Caral is situated in the valley of the Supe river some 182 kilometers (110 miles) north of the capital Lima and 20km from the Pacific Ocean to the west.

Developed between 3,000 and 1,800 BCE in an arid desert, Caral is the cradle of civilization in the Americas.

Its people were contemporaries of Pharaonic Egypt and the great Mesopotamian civilizations.

It pre-dates the far better known Inca empire by 45 centuries.

None of that mattered to the squatters, though, who took advantage of the minimal police surveillance during 107 days of lockdown to take over 10 hectares of the Chupacigarro archeological site and plant avocados, fruit trees, and lima beans.

"The families don't want to leave," said Mayta, 36.

"We explained to them that this site is a (UNESCO) World Heritage site and what they're doing is serious and could see them go to jail."

Death threats

Shady is the director of the Caral archeological zone and has been managing the investigations since 1996 when excavations began.

She says that land traffickers - who occupy state or protected land illegally to sell it for private gain - are behind the invasions.

"We're receiving threats from people who are taking advantage of the pandemic conditions to occupy archeological sites and invade them to establish huts and till the land with machinery … they destroy everything they come across," said Shady.

"One day they called the lawyer who works with us and told him they were going to kill him with me and bury us five meters underground" if the archeological work continued at the site.

Shady, 74, has spent the last quarter of a century in Caral trying to bring back to life the social history and legacy of the civilization, such as how the construction techniques they used resisted earthquakes.

"These structures up to five thousand years old have remained stable up to the present and structural engineers from Peru and Japan will apply that technology," said Shady.

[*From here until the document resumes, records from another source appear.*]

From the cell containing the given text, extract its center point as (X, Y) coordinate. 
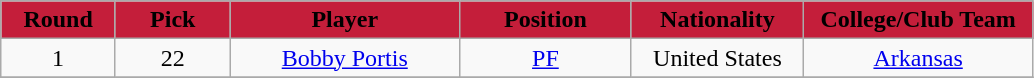
Nationality (717, 20)
United States (717, 58)
Position (545, 20)
Round (58, 20)
22 (172, 58)
Player (344, 20)
PF (545, 58)
1 (58, 58)
Bobby Portis (344, 58)
College/Club Team (918, 20)
Arkansas (918, 58)
Pick (172, 20)
Identify which cell holds the provided text, then report its (X, Y) central coordinate. 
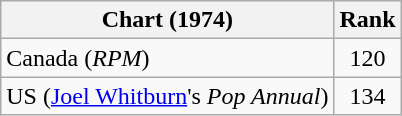
120 (368, 58)
US (Joel Whitburn's Pop Annual) (168, 96)
134 (368, 96)
Canada (RPM) (168, 58)
Chart (1974) (168, 20)
Rank (368, 20)
Find where the given text appears and provide that cell's center as [x, y] coordinate. 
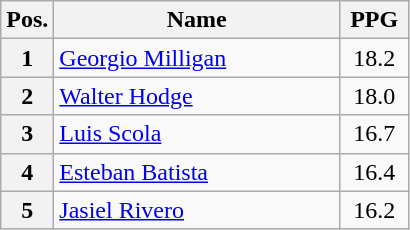
Esteban Batista [197, 172]
16.2 [374, 210]
Pos. [28, 20]
1 [28, 58]
Walter Hodge [197, 96]
Jasiel Rivero [197, 210]
Luis Scola [197, 134]
PPG [374, 20]
Georgio Milligan [197, 58]
16.7 [374, 134]
16.4 [374, 172]
5 [28, 210]
18.2 [374, 58]
18.0 [374, 96]
2 [28, 96]
4 [28, 172]
Name [197, 20]
3 [28, 134]
Return the [x, y] coordinate for the center point of the cell that contains the specified text.  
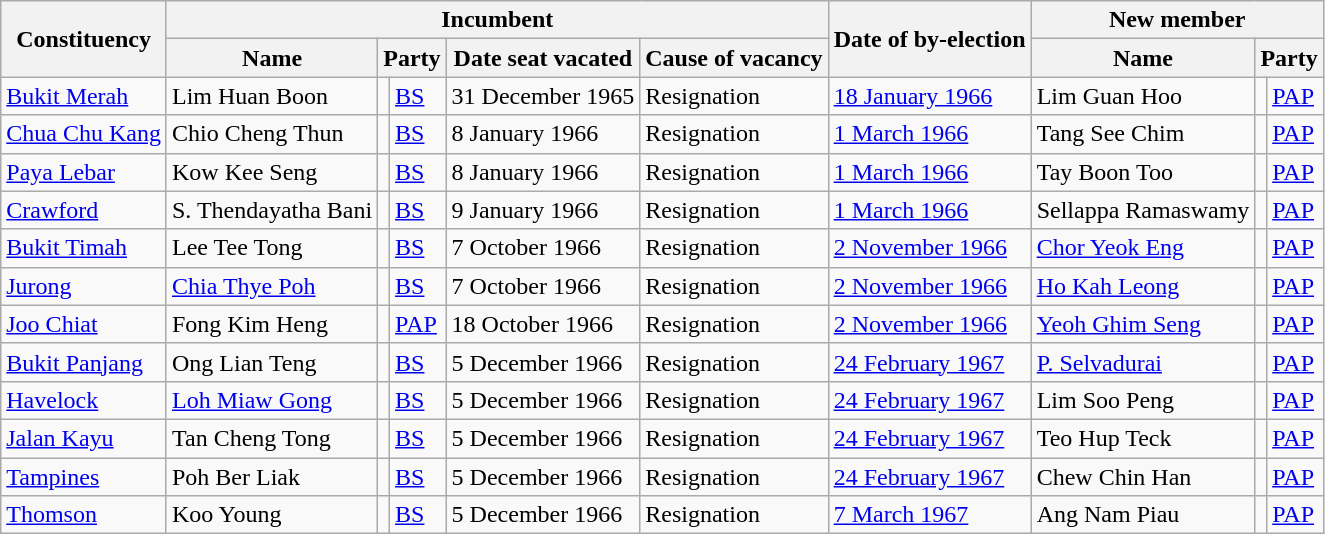
Ong Lian Teng [272, 362]
Ang Nam Piau [1143, 515]
Cause of vacancy [734, 58]
Tang See Chim [1143, 134]
Bukit Merah [84, 96]
New member [1177, 20]
Havelock [84, 400]
9 January 1966 [543, 210]
Tampines [84, 477]
Joo Chiat [84, 324]
Yeoh Ghim Seng [1143, 324]
S. Thendayatha Bani [272, 210]
31 December 1965 [543, 96]
P. Selvadurai [1143, 362]
Constituency [84, 39]
Lim Guan Hoo [1143, 96]
Teo Hup Teck [1143, 438]
Jurong [84, 286]
Poh Ber Liak [272, 477]
Chia Thye Poh [272, 286]
Sellappa Ramaswamy [1143, 210]
Lim Huan Boon [272, 96]
Bukit Timah [84, 248]
18 October 1966 [543, 324]
Chew Chin Han [1143, 477]
7 March 1967 [930, 515]
Tan Cheng Tong [272, 438]
Jalan Kayu [84, 438]
Ho Kah Leong [1143, 286]
Thomson [84, 515]
Chua Chu Kang [84, 134]
Koo Young [272, 515]
Date of by-election [930, 39]
18 January 1966 [930, 96]
Lee Tee Tong [272, 248]
Date seat vacated [543, 58]
Chio Cheng Thun [272, 134]
Loh Miaw Gong [272, 400]
Paya Lebar [84, 172]
Fong Kim Heng [272, 324]
Kow Kee Seng [272, 172]
Lim Soo Peng [1143, 400]
Bukit Panjang [84, 362]
Chor Yeok Eng [1143, 248]
Tay Boon Too [1143, 172]
Incumbent [497, 20]
Crawford [84, 210]
Detect which cell encompasses the target text, then output its [x, y] center coordinate. 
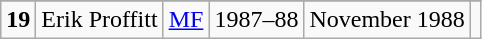
MF [186, 20]
19 [18, 20]
1987–88 [256, 20]
November 1988 [387, 20]
Erik Proffitt [100, 20]
Locate the cell with the specified text and output its [X, Y] center coordinate. 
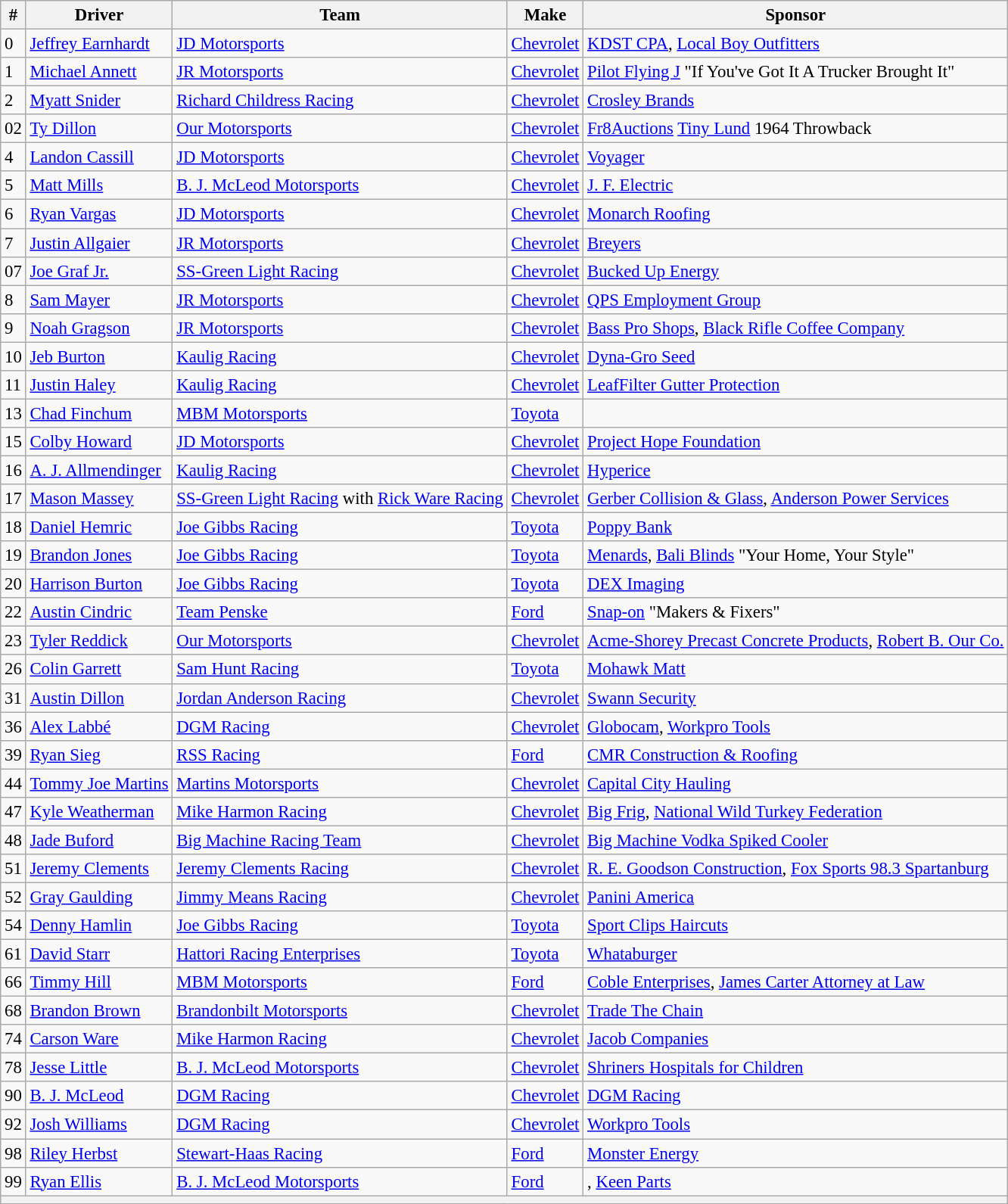
31 [14, 698]
Denny Hamlin [99, 926]
Ryan Vargas [99, 214]
Josh Williams [99, 1125]
36 [14, 726]
48 [14, 840]
51 [14, 869]
Trade The Chain [796, 1011]
Jeremy Clements [99, 869]
99 [14, 1181]
Jeremy Clements Racing [340, 869]
23 [14, 641]
92 [14, 1125]
Ryan Ellis [99, 1181]
22 [14, 612]
13 [14, 413]
44 [14, 783]
Ty Dillon [99, 129]
54 [14, 926]
Gray Gaulding [99, 897]
Daniel Hemric [99, 527]
02 [14, 129]
17 [14, 499]
Landon Cassill [99, 157]
Colin Garrett [99, 670]
5 [14, 185]
Austin Dillon [99, 698]
52 [14, 897]
Make [545, 15]
Swann Security [796, 698]
Big Machine Vodka Spiked Cooler [796, 840]
KDST CPA, Local Boy Outfitters [796, 44]
39 [14, 754]
7 [14, 243]
Carson Ware [99, 1039]
LeafFilter Gutter Protection [796, 385]
Voyager [796, 157]
16 [14, 470]
Gerber Collision & Glass, Anderson Power Services [796, 499]
Stewart-Haas Racing [340, 1153]
# [14, 15]
Riley Herbst [99, 1153]
Justin Allgaier [99, 243]
Snap-on "Makers & Fixers" [796, 612]
Brandonbilt Motorsports [340, 1011]
Breyers [796, 243]
Tommy Joe Martins [99, 783]
Project Hope Foundation [796, 442]
Mohawk Matt [796, 670]
Team Penske [340, 612]
Whataburger [796, 954]
Noah Gragson [99, 328]
8 [14, 300]
18 [14, 527]
Workpro Tools [796, 1125]
Kyle Weatherman [99, 812]
Shriners Hospitals for Children [796, 1068]
Alex Labbé [99, 726]
Pilot Flying J "If You've Got It A Trucker Brought It" [796, 72]
07 [14, 271]
Big Frig, National Wild Turkey Federation [796, 812]
RSS Racing [340, 754]
Monarch Roofing [796, 214]
Globocam, Workpro Tools [796, 726]
47 [14, 812]
90 [14, 1097]
Chad Finchum [99, 413]
Martins Motorsports [340, 783]
Capital City Hauling [796, 783]
Acme-Shorey Precast Concrete Products, Robert B. Our Co. [796, 641]
Tyler Reddick [99, 641]
David Starr [99, 954]
2 [14, 101]
74 [14, 1039]
Sport Clips Haircuts [796, 926]
15 [14, 442]
9 [14, 328]
Colby Howard [99, 442]
66 [14, 982]
6 [14, 214]
Jeffrey Earnhardt [99, 44]
Matt Mills [99, 185]
Brandon Brown [99, 1011]
68 [14, 1011]
Jesse Little [99, 1068]
Jade Buford [99, 840]
Jeb Burton [99, 356]
SS-Green Light Racing [340, 271]
Panini America [796, 897]
Myatt Snider [99, 101]
Hyperice [796, 470]
Justin Haley [99, 385]
26 [14, 670]
Jordan Anderson Racing [340, 698]
20 [14, 584]
Jacob Companies [796, 1039]
4 [14, 157]
Team [340, 15]
SS-Green Light Racing with Rick Ware Racing [340, 499]
19 [14, 555]
Dyna-Gro Seed [796, 356]
Richard Childress Racing [340, 101]
Driver [99, 15]
Menards, Bali Blinds "Your Home, Your Style" [796, 555]
Harrison Burton [99, 584]
Austin Cindric [99, 612]
0 [14, 44]
11 [14, 385]
Jimmy Means Racing [340, 897]
, Keen Parts [796, 1181]
Bucked Up Energy [796, 271]
Brandon Jones [99, 555]
10 [14, 356]
Joe Graf Jr. [99, 271]
Fr8Auctions Tiny Lund 1964 Throwback [796, 129]
B. J. McLeod [99, 1097]
98 [14, 1153]
Sam Mayer [99, 300]
CMR Construction & Roofing [796, 754]
Big Machine Racing Team [340, 840]
A. J. Allmendinger [99, 470]
61 [14, 954]
Sam Hunt Racing [340, 670]
DEX Imaging [796, 584]
Bass Pro Shops, Black Rifle Coffee Company [796, 328]
Timmy Hill [99, 982]
J. F. Electric [796, 185]
Coble Enterprises, James Carter Attorney at Law [796, 982]
78 [14, 1068]
Crosley Brands [796, 101]
Mason Massey [99, 499]
QPS Employment Group [796, 300]
Sponsor [796, 15]
Michael Annett [99, 72]
R. E. Goodson Construction, Fox Sports 98.3 Spartanburg [796, 869]
1 [14, 72]
Monster Energy [796, 1153]
Ryan Sieg [99, 754]
Hattori Racing Enterprises [340, 954]
Poppy Bank [796, 527]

The Caral inhabitants understood that they lived in seismic territory.

Their structures had baskets filled with stones at the base that cushioned the movement of the ground and prevented the construction from collapsing.

The threats have forced Shady to live in Lima under protection.

She was given the Order of Merit by the government last week for services to the nation.

"We're doing what we can to ensure that neither your health nor your life are at risk due to the effects of the threats you're receiving," Peru's President Francisco Sagasti told her at the ceremony.

Police arrests

Caral was declared a UNESCO World Heritage site in 2009.

It spans 66 hectares and is dominated by seven stone pyramids that appear to light up when the sun's rays fall on them.

The civilization is believed to have been peaceful and used neither weapons nor ramparts.

Closed due to the pandemic, Caral reopened to tourists in October and costs just US$3 to visit.

During the lockdown, several archeological pieces were looted in the area and in July police arrested two people for partially destroying a site containing mummies and ceramics.